As for the limitations of our study, we must point out the fact that it was conducted during the COVID-19 pandemic, with the associated lockdown, which posed a major difficulty for obtaining the sample by reducing both the incidence of asthma-related morbidity and the number of face-to-face visits for asthma in PC. In addition, some families had difficulty using online applications and therefore completing the questionnaires sent by email, which caused a fairly significant reduction in the sample size. All this made it difficult to subsequently develop an educational programme with our asthmatic patients and their relatives to improve their NAKQ scores and therefore their knowledge about asthma.
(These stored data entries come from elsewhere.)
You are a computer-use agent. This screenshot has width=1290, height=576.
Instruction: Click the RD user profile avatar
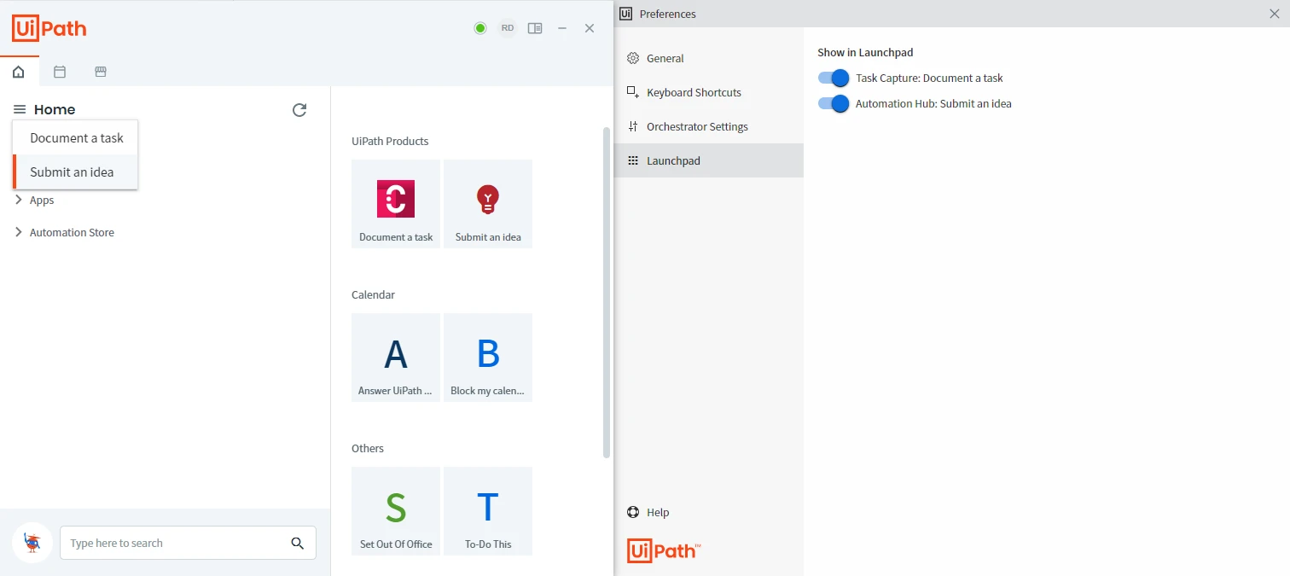coord(508,28)
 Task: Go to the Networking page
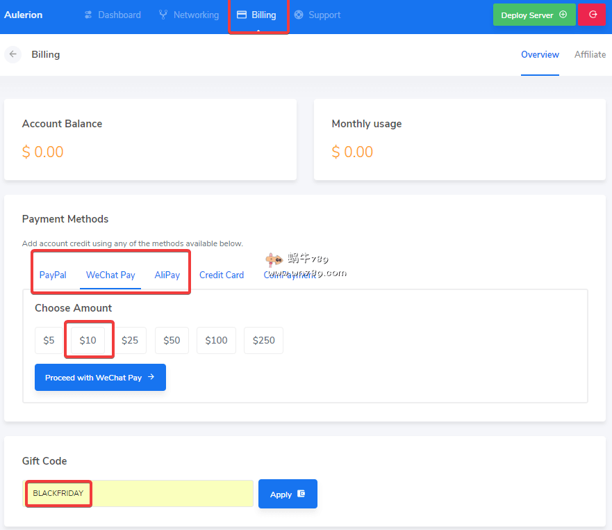coord(188,15)
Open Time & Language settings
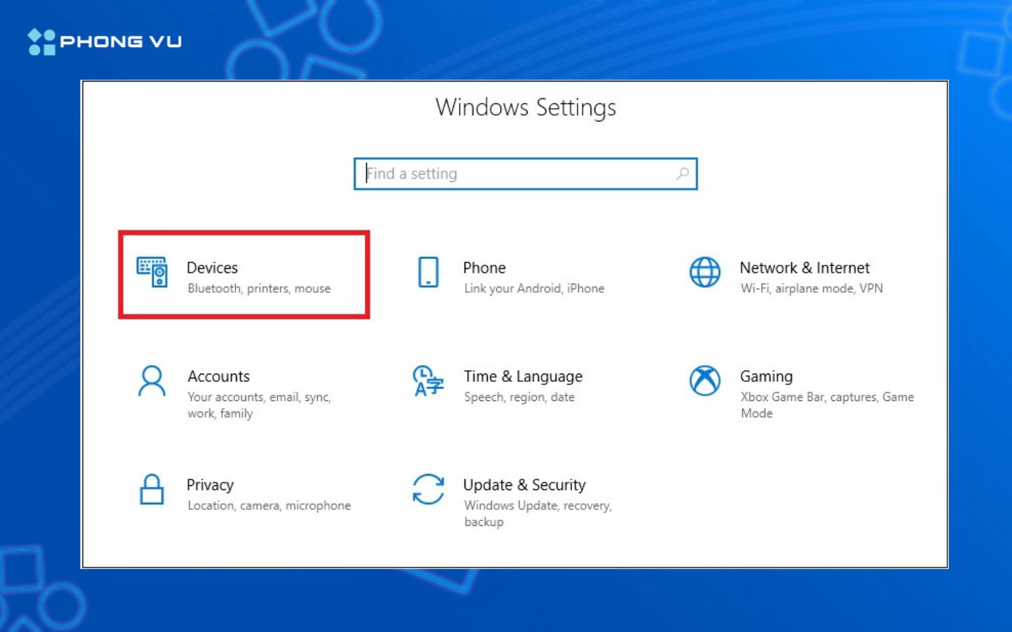Screen dimensions: 1012x632 (x=523, y=376)
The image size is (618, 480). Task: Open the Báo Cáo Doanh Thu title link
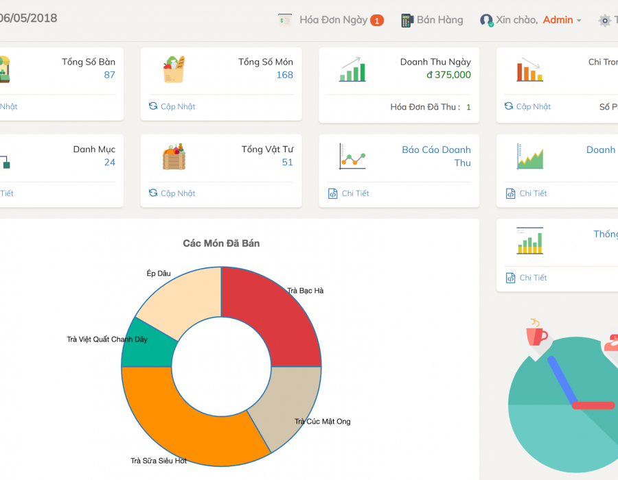[436, 156]

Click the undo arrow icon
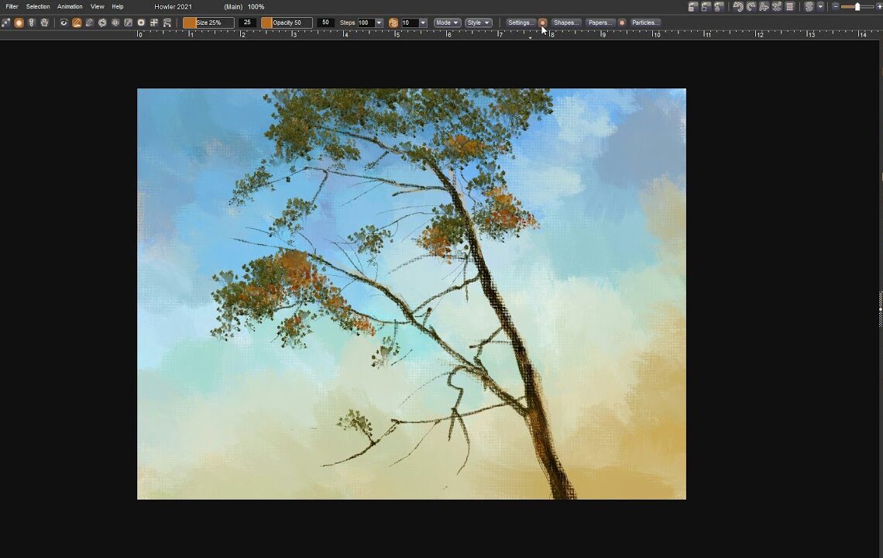pyautogui.click(x=738, y=7)
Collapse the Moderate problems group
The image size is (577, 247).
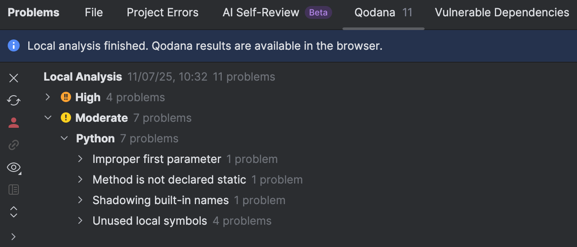48,117
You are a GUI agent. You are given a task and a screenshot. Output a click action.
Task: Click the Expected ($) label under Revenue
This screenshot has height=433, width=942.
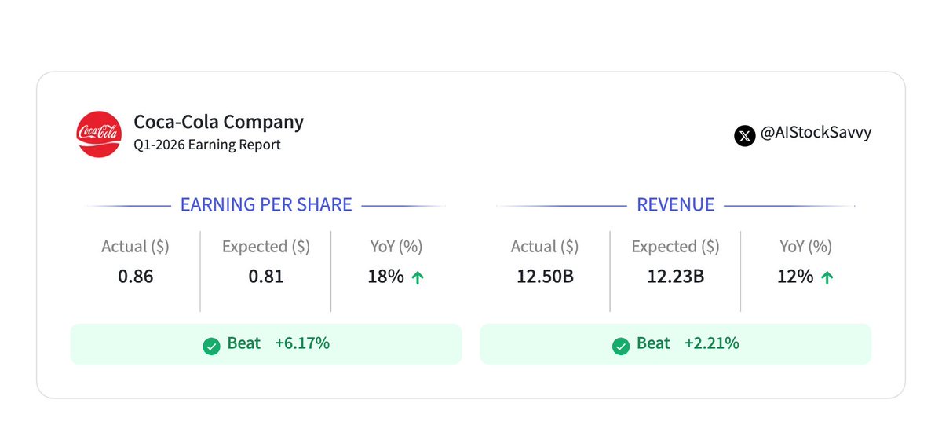coord(675,247)
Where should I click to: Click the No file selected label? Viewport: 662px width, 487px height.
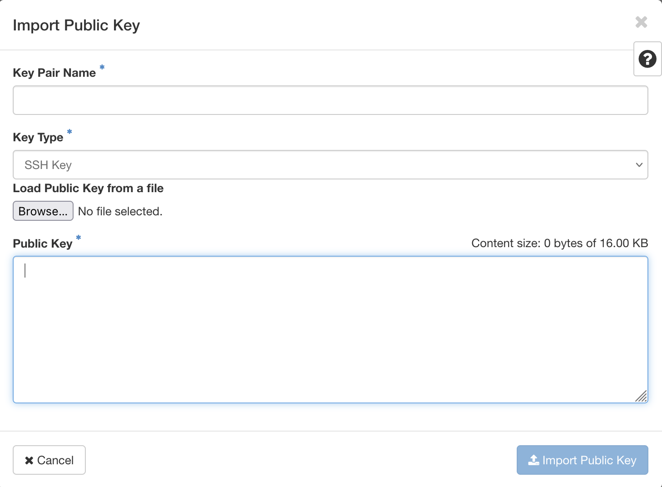120,211
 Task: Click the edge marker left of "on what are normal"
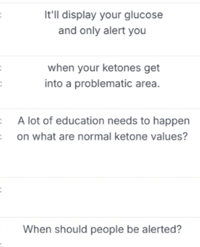tap(1, 137)
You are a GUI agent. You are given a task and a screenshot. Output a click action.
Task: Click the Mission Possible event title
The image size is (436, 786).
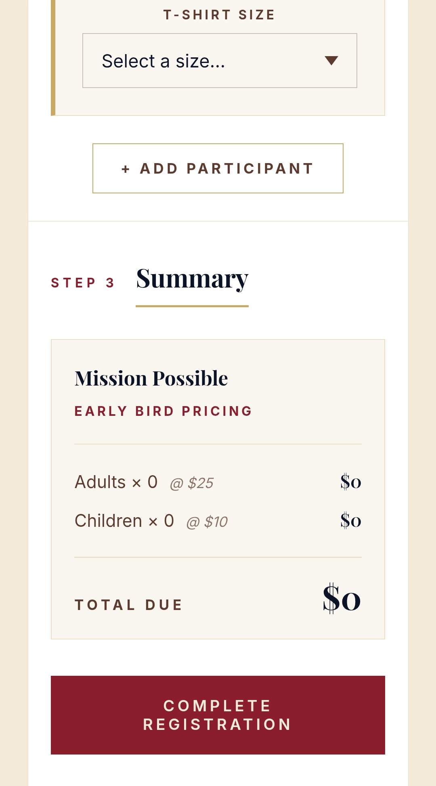pos(151,378)
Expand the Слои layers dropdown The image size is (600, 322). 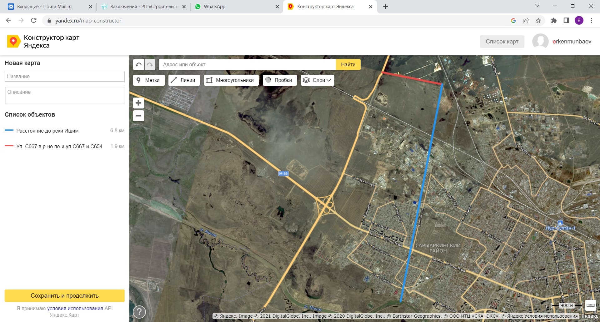[x=318, y=80]
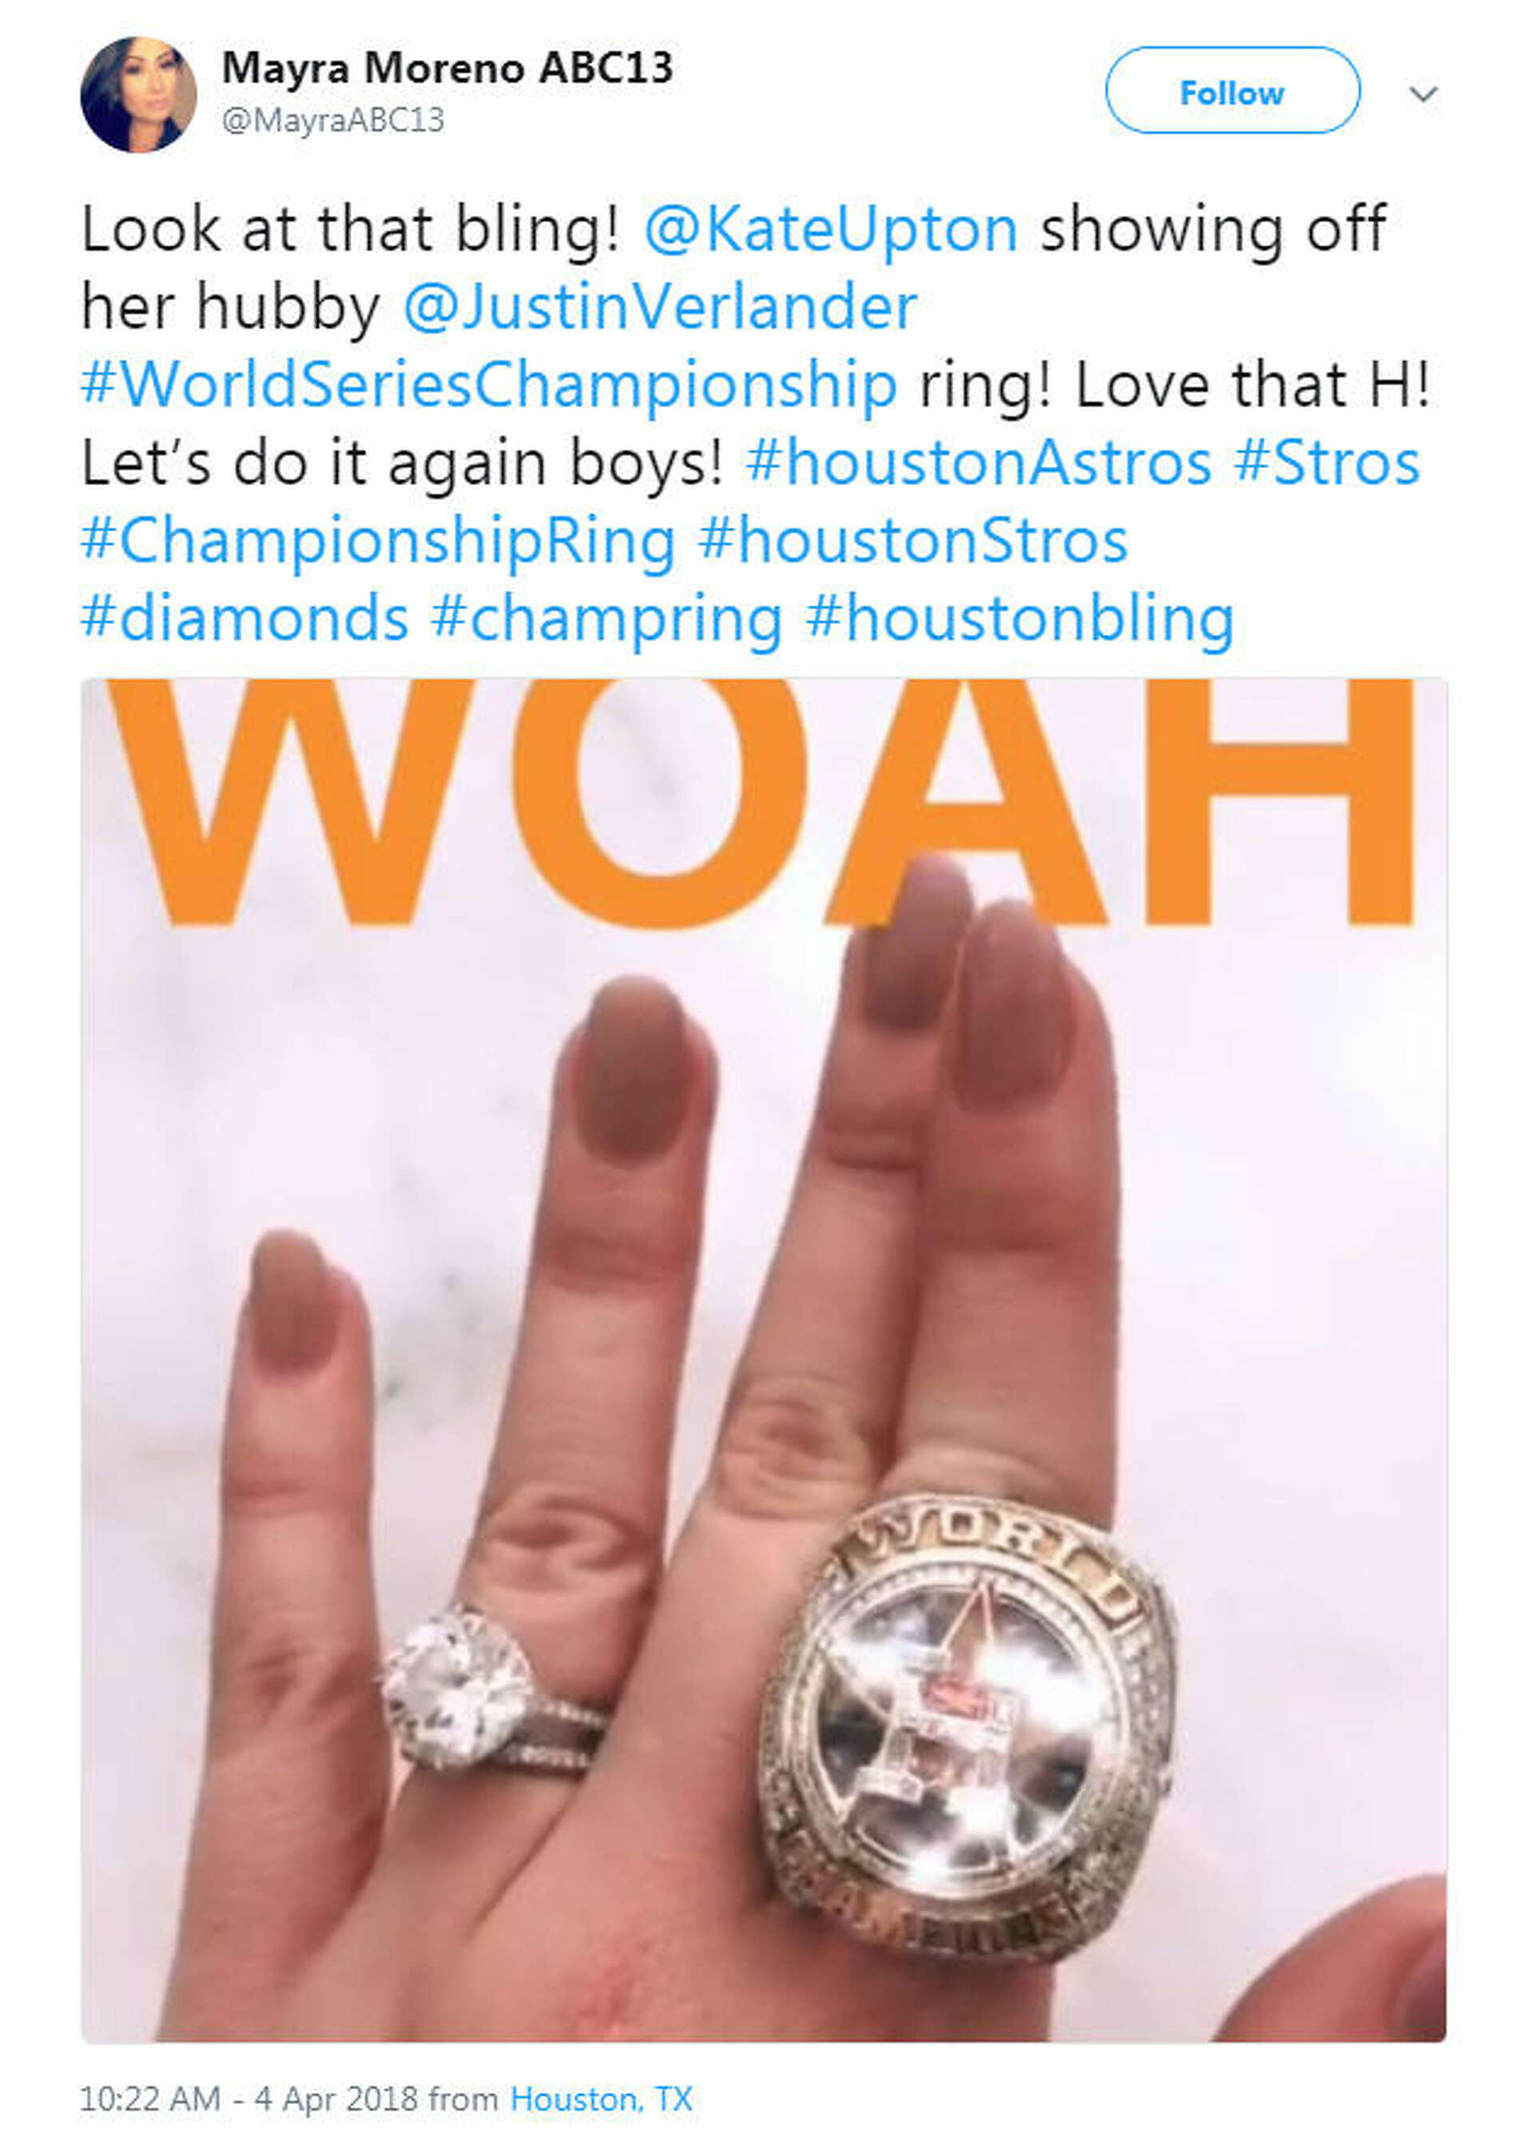Click Mayra Moreno's profile avatar
Image resolution: width=1534 pixels, height=2152 pixels.
click(x=138, y=94)
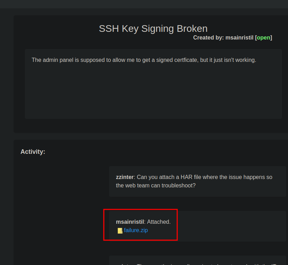Image resolution: width=288 pixels, height=265 pixels.
Task: Click zzinter username in first comment
Action: 125,177
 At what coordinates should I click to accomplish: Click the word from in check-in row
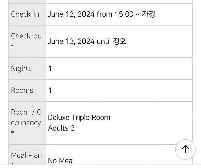(104, 14)
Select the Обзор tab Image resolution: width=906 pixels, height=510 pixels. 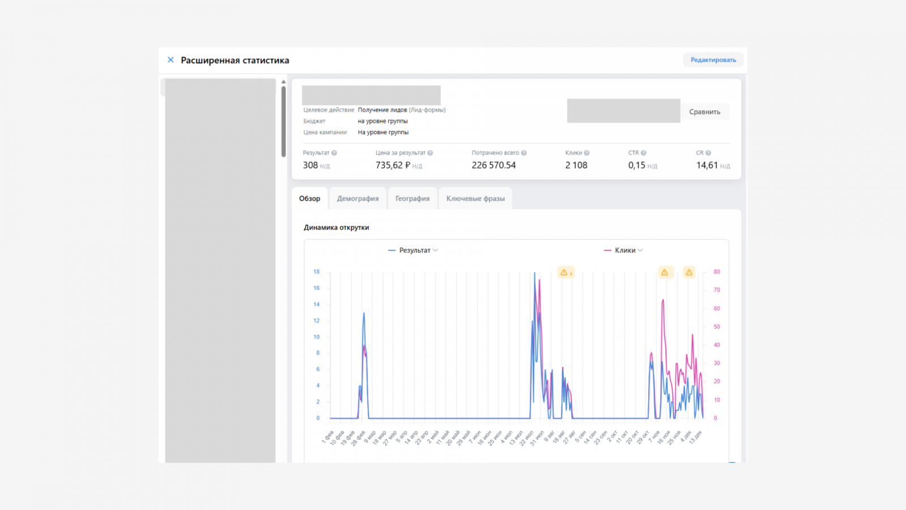[310, 199]
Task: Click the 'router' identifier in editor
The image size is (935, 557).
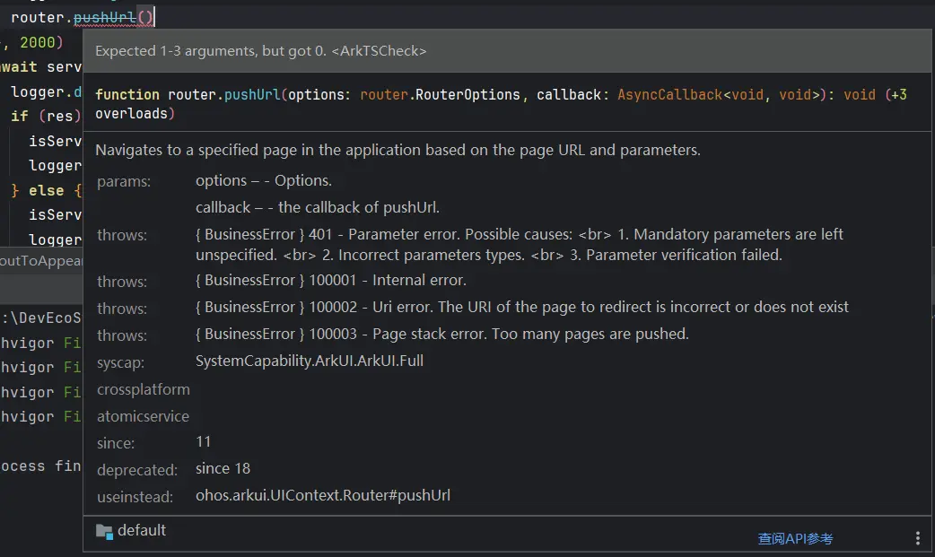Action: (37, 16)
We think it is interesting to contribute to the literature the results obtained with the NAKQ to assess the knowledge of asthma in an extensive sample of relatives of asthmatic children managed at the PC level, as the NAKQ has been used in Spain primarily to evaluate knowledge in educators,1,6,7 emergency departments2 or outpatient pulmonology clinics,3 and there are only a few studies at the international level10,11 conducted in samples of relatives of asthmatic children managed in PC clinics and hospitals (emergency and inpatient care).
Our main conclusion is that, compared to other studies conducted in school or hospital settings, surveyed individuals had a greater level of knowledge on asthma (reflected in a higher NAKQ score).
We recognise that there are numerous deficiencies in the population under study, which should be improved by implementing quality educational programmes at the PC level, such as scheduling appointments devoted specifically to asthma for each patient or group educational workshops for several families.
In addition, the use of new technologies during the COVID-19 pandemic has motivated us to consider new ways of educating asthma patients and their families using online resources and materials, such as instructional videos on the main aspects of the disease that could be sent by email to these families.
Our hypothesis is that a subsequent educational intervention would not only lead to an increase in the NAKQ score and knowledge on asthma among participants in future studies, but in the long term it would make it possible to reduce both the number of urgent visits and the direct and indirect use of healthcare resources which this entails, as well as achieving an improvement in asthma self-management and therefore in our patients’ quality of life.
The authors have no conflicts of interest to declare in relation to the preparation and publication of this article.
EACEE: Estudio sobre el Asma en los Centros Escolares Españoles (Study on Asthma in Spanish Schools) · NAKQ: Newcastle Asthma Knowledge Questionnaire · PC: primary care · SD: standard deviation.